In a study of 178 healthcare providers, including doctors nurses, nurse practitioners, physical therapists, and social workers, participants were asked to rate their level of comfort with older adult sexuality.  They were asked to rate the degree to which they agree with the statement “I am comfortable discussing older adult clients’ sexuality into their later years” on a scale from 1 to 5 with 1 indicating strong disagreement and 5 indicating strong agreement.  Overall the healthcare providers agreed with the statement (M=3.83).  There was no significant effect of profession on comfort [F(4, 160) = .611, p =.66].  There was a significant difference in the comfort scores for those who received training (M=4.13, SD=.914) and those who did not receive training (M=3.57, SD=1.00), t=-3.722,  df =163, p  < .001. The healthcare professionals who received training were more comfortable discussing older adult sexuality.  There was no significant difference (x2 = 3.79, df = 4, p = .435) by profession in receipt of older adult sexuality training in school.

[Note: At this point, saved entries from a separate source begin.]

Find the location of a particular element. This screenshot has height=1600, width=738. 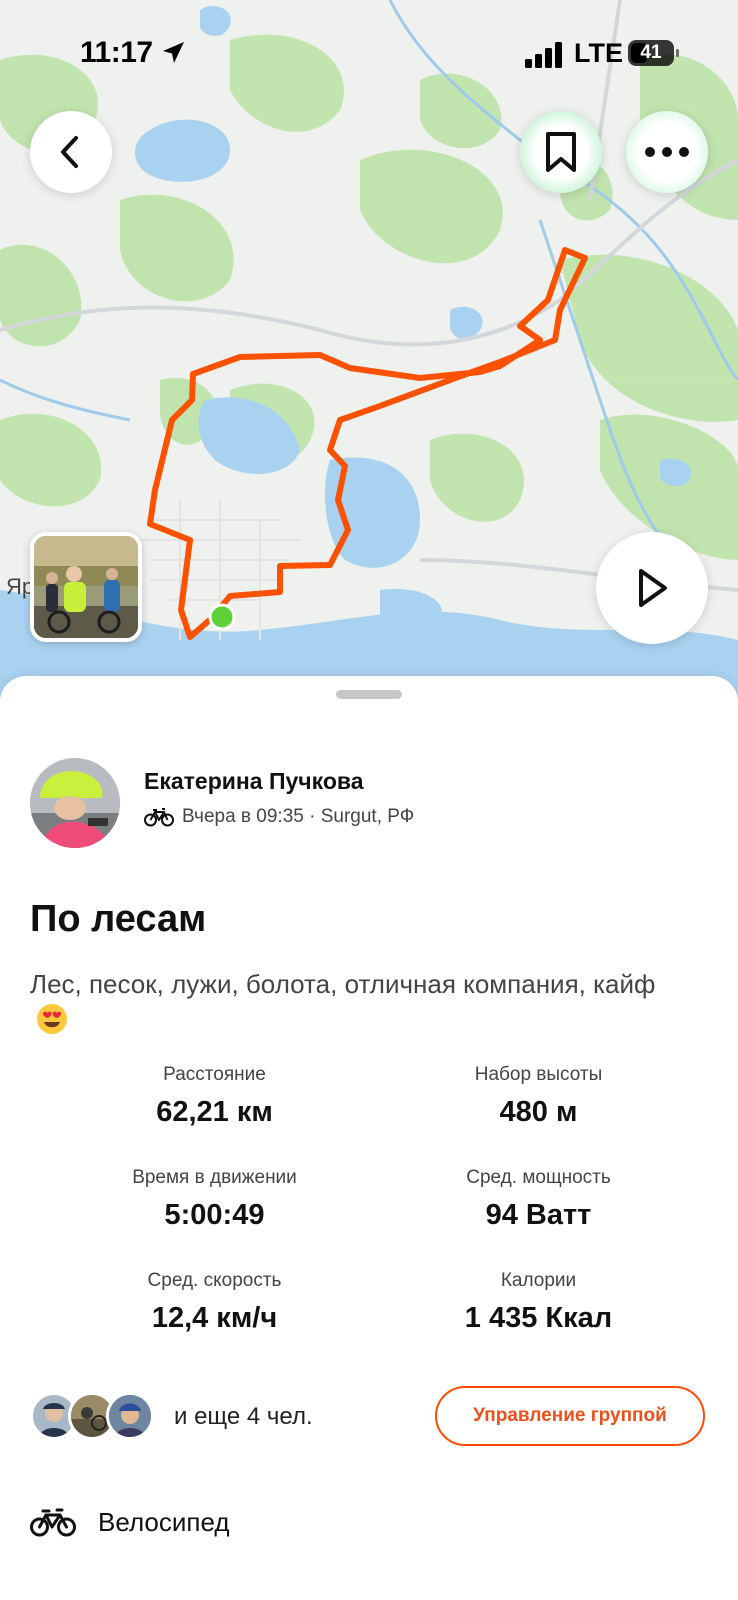

stat-label: Калории is located at coordinates (538, 1280).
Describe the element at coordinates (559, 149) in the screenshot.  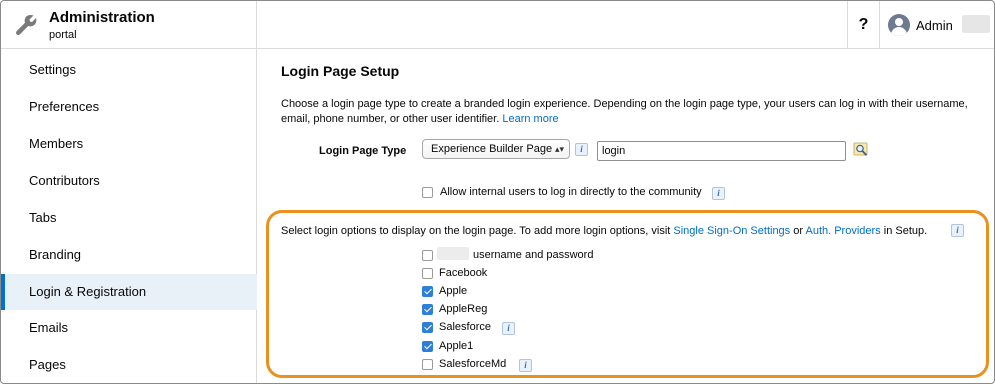
I see `select-arrows-icon: ▴▾` at that location.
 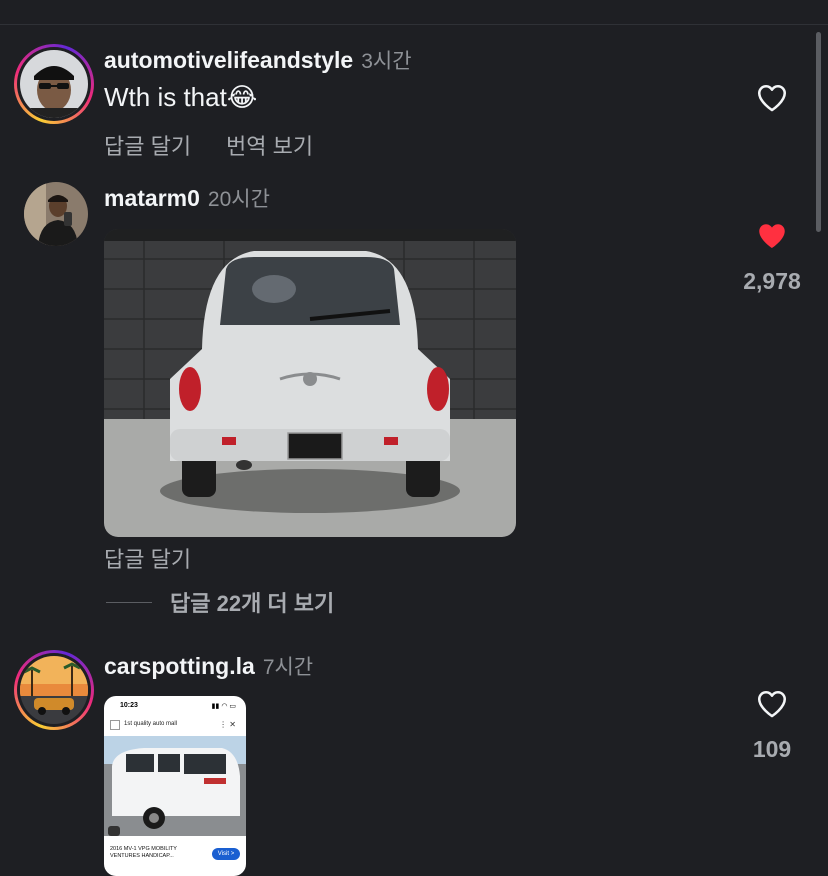 I want to click on van-photo, so click(x=175, y=786).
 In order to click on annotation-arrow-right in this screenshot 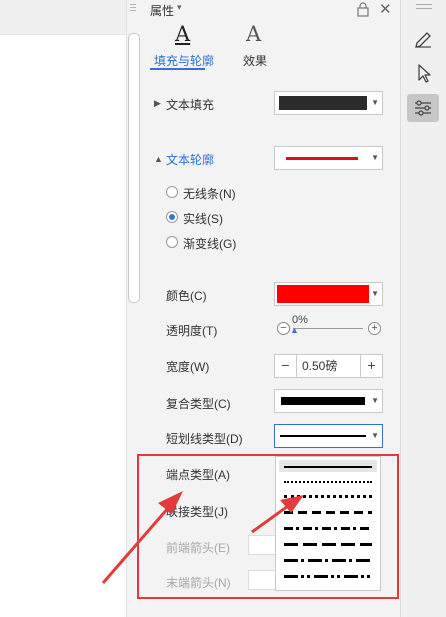, I will do `click(270, 519)`.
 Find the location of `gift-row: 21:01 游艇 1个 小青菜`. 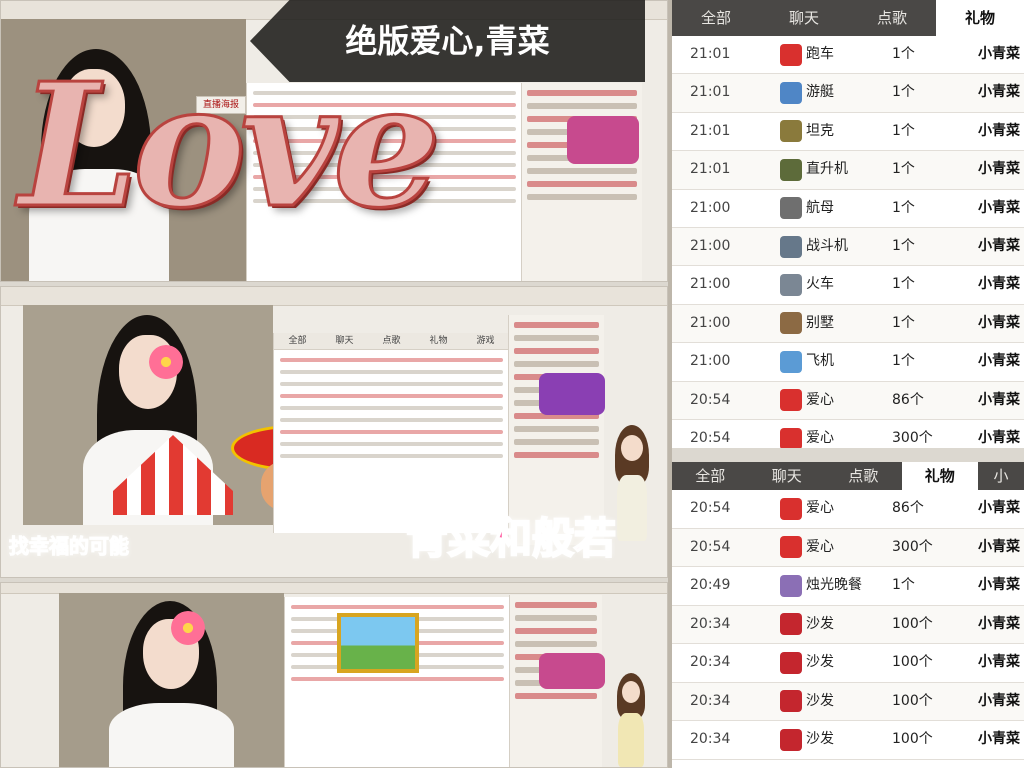

gift-row: 21:01 游艇 1个 小青菜 is located at coordinates (848, 94).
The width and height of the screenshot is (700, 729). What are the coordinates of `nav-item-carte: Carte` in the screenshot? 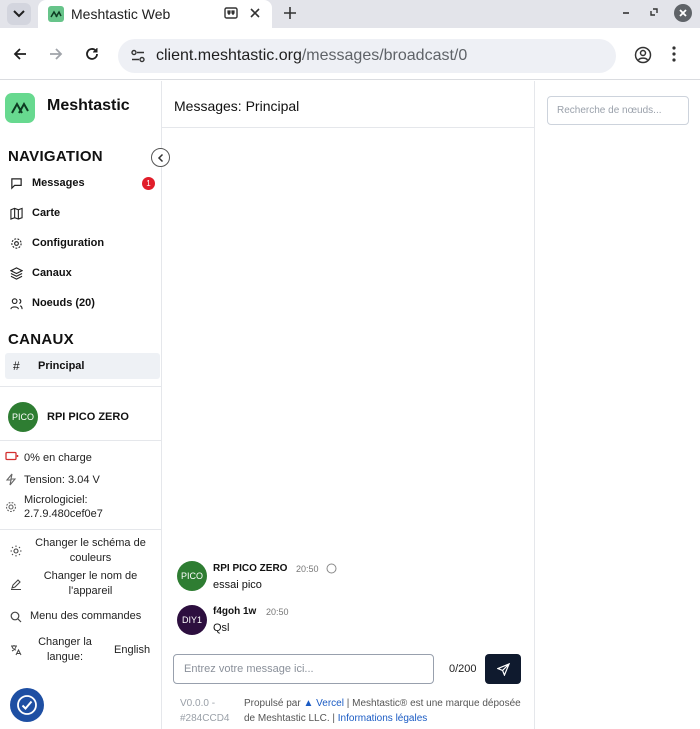 It's located at (35, 213).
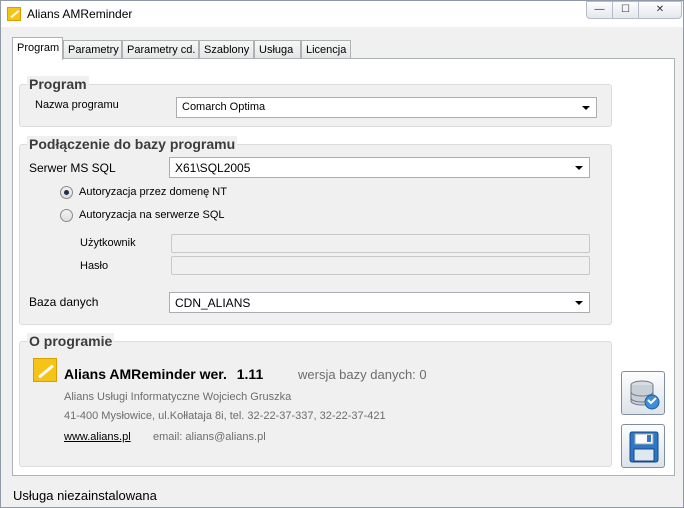  I want to click on website-link: www.alians.pl, so click(98, 437).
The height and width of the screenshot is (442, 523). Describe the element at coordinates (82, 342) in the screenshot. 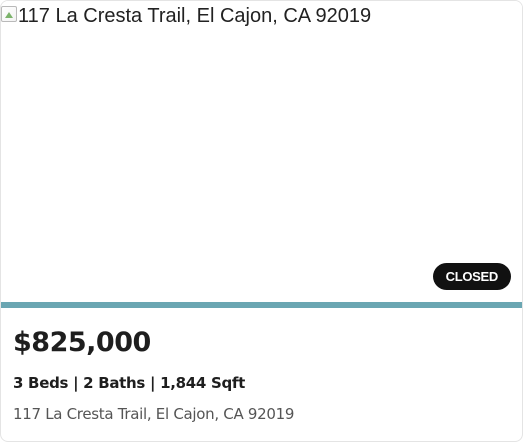

I see `listing-price: $825,000` at that location.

When looking at the comfort of the social workers (n=48) alone, the results are similar. Overall the social workers agreed with the statement “I am comfortable discussing older adult clients’ sexuality into their later years” (M=3.95).  Although they report being comfortable more than half (n = 27) did not receive training on older adult sexuality in their professional education.  There was not a significant difference in the comfort scores for those who received training (M=4.05, SD=1.05) and those who did not receive training (M=3.88, SD=.80), t=-.628,  df = 42, p  = .533. Although social workers who received training agreed more strongly that they are comfortable discussing older adult sexuality, these results are not significant. 

Considering the standards for social work education, it may be that the training received by all social workers is similar regardless of self-reported training.  Further research is needed on the impact of education and training on comfort dealing with older adult sexuality for social workers and all healthcare professionals.